##### Text block

Now tell me, are you willing to send Atlanta J.J. Putz or Rafael Soriano, plus Adam Jones for a free-agent-to-be?
IF – Nomar Garciaparra
While I think Nomar would put up an OPS in the .830 range in the AL as a Seattle Mariners infielder/DH, he just won’t stay on the field for 150 games to make his $10 million contract worthwhile.
One reader said he’d offer Nomar a 2-year, $20 million deal where only about 15 mil was guaranteed. First off, Nomar will get a better offer than that, maybe even from the Dodgers and Angels both.
Secondly, unless Beltre, Sexson or Ibanez is traded, where is Nomar going to play? He won’t agree to be the full-time DH, the M’s have Lopez and Betancourt up the middle and Garciaparra can’t play the outfield, especially every day.
I love Nomar, but he doesn’t fit here, not unless the guts of this team are replaced and a veteran righty bat is a necessity.
LHP – Doug Davis
Davis is one of my favorite starting pitchers in the league, but he can be as painful to watch at times as he is entertaining in other outings. He has pretty solid stuff but his command is inconsistent, and he’s 31 years of age this month.
Davis is in the final year of a two-year contract that pays him $2.7 mil this season. He is not a free agent at year’s end, but he is arbitration eligible and probably due upwards of $5.5-6 million.
If Davis can be had for super cheap, he could be a serious bargain. But he’s probably going to be on the trade radar of several clubs in pursuit of starting pitching, including the Yankees, Red Sox, Dodgers, Orioles, Diamondbacks and Braves.
Davis’ propensity to issue the walk scares me off. I thought he was making progress at the end of ’05 when he walked just 3.1 per nine innings in his final 11 starts, but I guess you can’t teach an old dog good tricks, either.
RHP -Jason Schmidt
This is going to disappoint some people, frustrate others and maybe even puzzle those who see Schmidt as the perfect fit.
The pros are easy to see. Schmidt is an accomplished starting pitcher with a 92-95 mph fastball, a tight slider and a decent splitter. He’s a horse and misses bats pretty consistently. He’s also a little feisty and stubborn, which is something the Mariners lack with the departure of one Jamie Moyer.
But the cons far outweigh those pros.
Schmidt will be 34 years old before next season. Thirty-four. That isn’t an age when pitchers typically get better, that’s for sure. But it is an age-range known for the start of decline, most notably for power arms.

##########
##### Source data

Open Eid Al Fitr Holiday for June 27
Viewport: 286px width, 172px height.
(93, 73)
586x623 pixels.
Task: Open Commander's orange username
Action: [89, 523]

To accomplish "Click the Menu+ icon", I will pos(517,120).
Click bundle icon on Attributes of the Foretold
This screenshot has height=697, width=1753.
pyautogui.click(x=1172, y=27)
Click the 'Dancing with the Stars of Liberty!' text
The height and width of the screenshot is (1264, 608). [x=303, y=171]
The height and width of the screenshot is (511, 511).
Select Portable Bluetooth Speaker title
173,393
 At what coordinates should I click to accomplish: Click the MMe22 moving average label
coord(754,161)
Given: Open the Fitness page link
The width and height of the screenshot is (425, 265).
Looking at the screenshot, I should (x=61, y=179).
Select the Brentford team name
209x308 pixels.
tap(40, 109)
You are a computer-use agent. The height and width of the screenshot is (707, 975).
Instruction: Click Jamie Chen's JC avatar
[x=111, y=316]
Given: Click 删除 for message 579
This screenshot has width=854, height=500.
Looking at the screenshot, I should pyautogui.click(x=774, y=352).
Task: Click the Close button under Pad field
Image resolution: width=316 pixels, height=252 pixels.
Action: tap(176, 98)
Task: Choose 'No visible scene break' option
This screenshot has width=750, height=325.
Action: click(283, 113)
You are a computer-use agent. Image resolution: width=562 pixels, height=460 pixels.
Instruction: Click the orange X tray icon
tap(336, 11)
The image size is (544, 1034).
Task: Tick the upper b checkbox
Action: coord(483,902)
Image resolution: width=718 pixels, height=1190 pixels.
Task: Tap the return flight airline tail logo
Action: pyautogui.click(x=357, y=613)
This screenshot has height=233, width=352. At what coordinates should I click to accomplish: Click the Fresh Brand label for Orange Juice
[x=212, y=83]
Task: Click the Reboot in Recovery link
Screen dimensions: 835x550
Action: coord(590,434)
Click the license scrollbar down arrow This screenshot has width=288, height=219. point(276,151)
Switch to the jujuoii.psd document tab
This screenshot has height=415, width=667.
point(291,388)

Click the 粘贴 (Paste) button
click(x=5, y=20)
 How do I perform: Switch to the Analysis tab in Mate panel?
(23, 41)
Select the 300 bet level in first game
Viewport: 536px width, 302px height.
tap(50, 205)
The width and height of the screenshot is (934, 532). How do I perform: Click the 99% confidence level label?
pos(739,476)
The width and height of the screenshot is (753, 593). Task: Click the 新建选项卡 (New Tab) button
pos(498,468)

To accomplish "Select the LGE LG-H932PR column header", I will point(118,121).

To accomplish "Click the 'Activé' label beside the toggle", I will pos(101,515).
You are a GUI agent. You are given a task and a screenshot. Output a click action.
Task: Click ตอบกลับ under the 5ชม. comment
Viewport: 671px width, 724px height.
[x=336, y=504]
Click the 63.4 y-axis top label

##########

(Explore the material):
a - Substitute "eligible for arbitration" for "arbitration eligible" and give the Mariners passage again from "Davis is in" up to and including "of $5.5-6 million.".
b - Pick up the Mariners passage after its last sentence and continue it.
The data stand apart from the Mariners passage and are separate material.

(Responses to the tasks):
a -
Davis is in the final year of a two-year contract that pays him $2.7 mil this season. He is not a free agent at year’s end, but he is eligible for arbitration and probably due upwards of $5.5-6 million.

b -
Schmidt has a history of nagging injuries to his back, knee and elbow and has made his share of trips to the disabled list, though he usually manages to make 29-32 starts per season.
He’s also never had success in the superior American League.
The problem is, at some point his age-health is going to bite him, and when it does, I sure would not want to be the club that guaranteed him $40 million over four seasons.
Sorry, fellas, Schmidt is a no-no.
Unless, of course, he wants a two-year deal for $20 million. I think Bavasi would have to jump on that.
And last, but certainly not least…
Manager, Mike Hargrove
Hargrove wasn’t a good manager in 1999. He wasn’t any good in 2002. He was bad last year and he’s been wretched this season.
He doesn’t know how to use his bullpen, he has no idea how to mix professional loyalty with getting the job done and he’s flat out horrible at getting his clubs ready to play on a daily basis. It starts in spring training, and Hargrove has no presence int he clubhouse. Not in March, not in May and certainly not in August, September or October.
I know Howard Lincoln and Chuck Armstrong have to think about throwing $2 million down the sewer chute, but Grover isn’t the guy for the job, and it’s better to eat two large now and hire the right manager to get the most of the talent on the roster, than to hand out $90 million in contracts again and underachieve for the third straight year, sending attendance into another tailspin, like this year.
Chuck, Howie, Bill… Just Say No To… retaining Mike Hargrove.
Apparently, they have already gotten that message. Most sources are now agreeing that the club has already decided to send Hargrove packing, and some concur that he was notified sometime earlier this month.